庶民には、上から怒鳴りつけることで効果が出る。貴族は、非を冷静に説かれる方がよほど堪える。その辺りの細かな使い分けを、経験上知っているのだろう。
「それでもまだ何か言いたいというなら、正式な手順を踏んで謁見を申し込め。ただし、いつ許可が出るかはわからんがな」
「ふざけないで! 何でわたくしが待たなきゃいけないの!?」
ノエルはおもむろに腕を組み、目をすがめてリリアンを見下ろす。
「貴族ですら待つんだ。一介の民はなおさらだろう? わかったらさっさと帰れ。いい加減目障りだ」
カッと目を見開き、下唇をギュッと噛み締める。

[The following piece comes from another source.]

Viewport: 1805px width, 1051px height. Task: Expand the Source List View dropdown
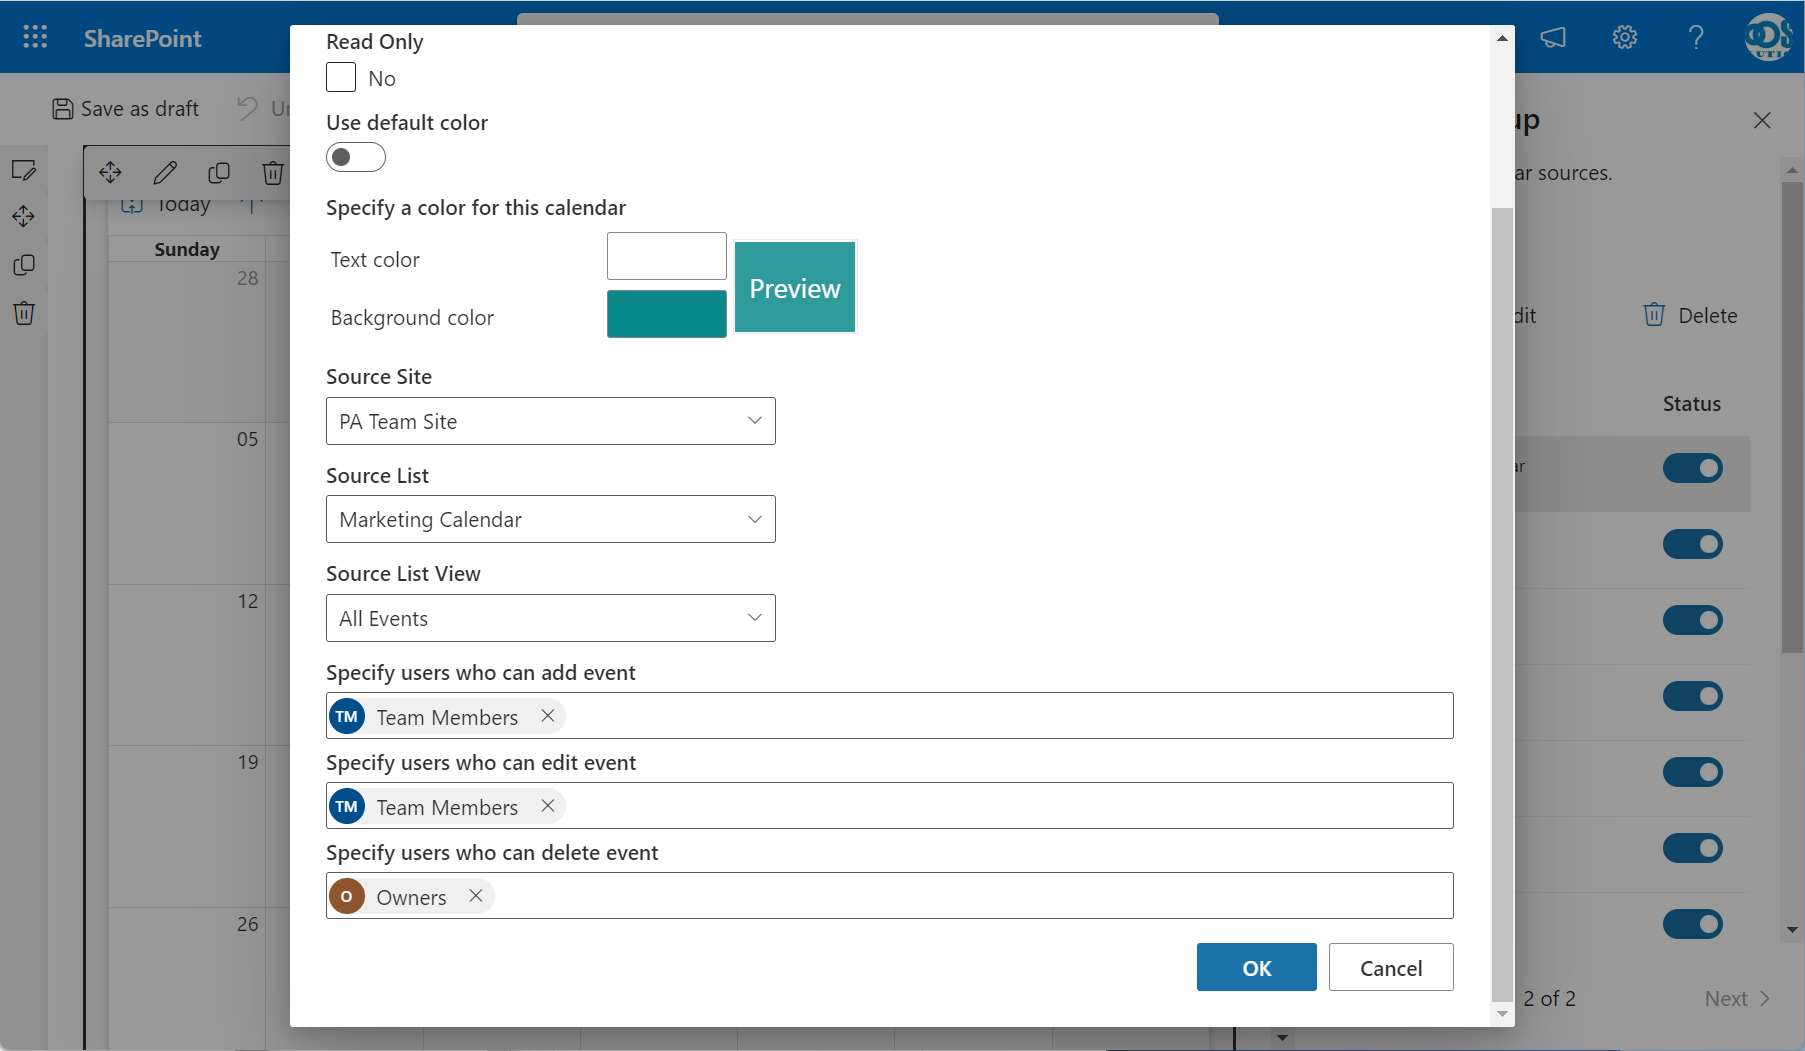click(550, 618)
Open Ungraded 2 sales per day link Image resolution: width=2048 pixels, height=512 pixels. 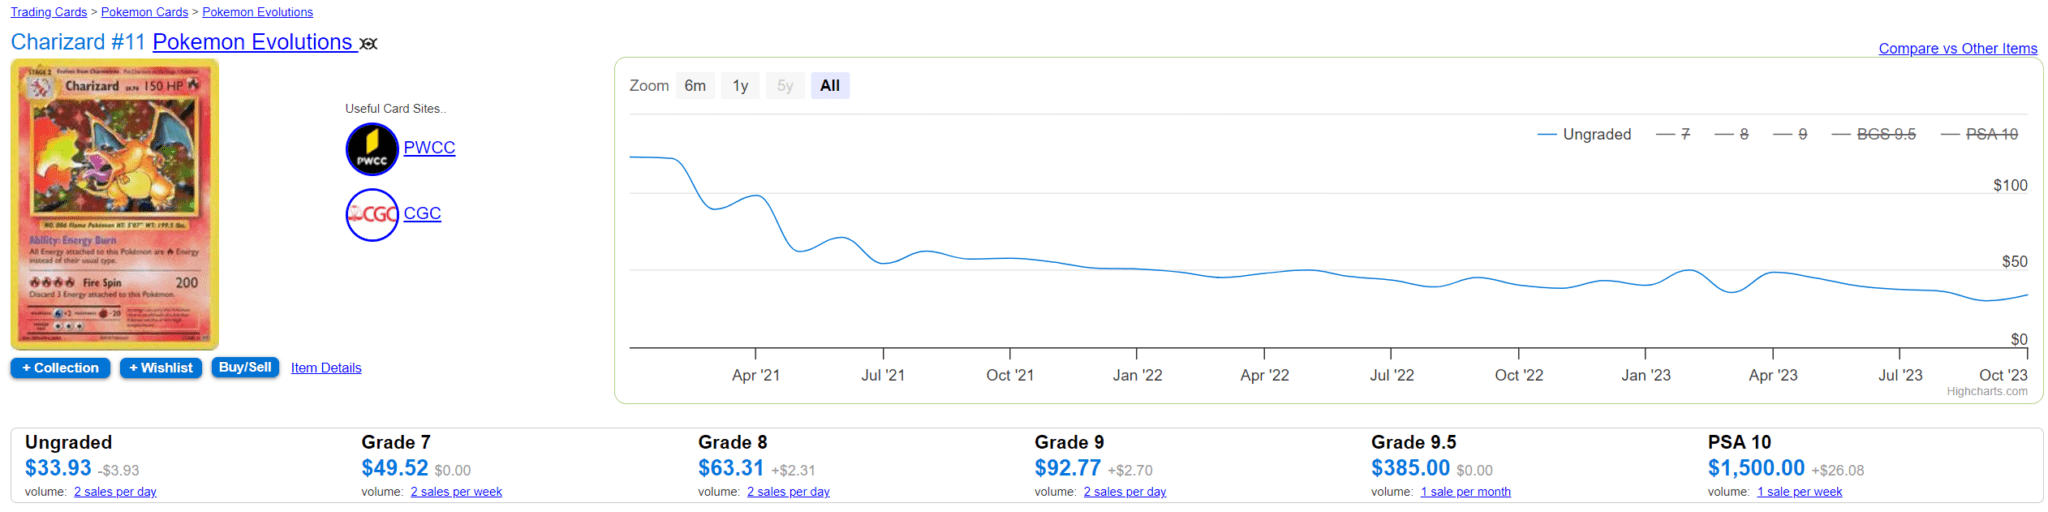point(115,492)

そんなリリアンは、誰もが絶賛する美少女の面影を失っていた。今の彼女を見ても、誰もノエルを哀れとは思わないだろう。
それほどに、すっかり様変わりしている。
「……リリアン、帰ろう」
今にも飛びかからんとするリリアンの手を、グレンがそっとつかむ。門へと一歩踏み出した彼に引っ張られ、リリアンはヨロヨロとよろめきつつ歩く。それでも懸命に後ろを振り返り、一心不乱にノエルとドロシーを睨んでいる。
社交的では、明るく可愛らしく見えるリリアンを、誰もがことさらに欲した。
だから、グレンが彼女と駆け落ちしたこと自体は、すぐに仕方がないと諦めがついたのだ。
容姿と愛想のよさが評判だったのに、見る影もなくなった姉。ぐったりと、疲れ切った足取りで去っていく、一気に老け込んだ婚約者だった人の枯れきった背中。
どちらに対しても、哀れみや同情のかけらさえ湧いてこない。
たとえ殺されかけたことを差し引いても、あまりに非情な人間だ。
──だから、ひどい目に遭っても、きっと仕方がない。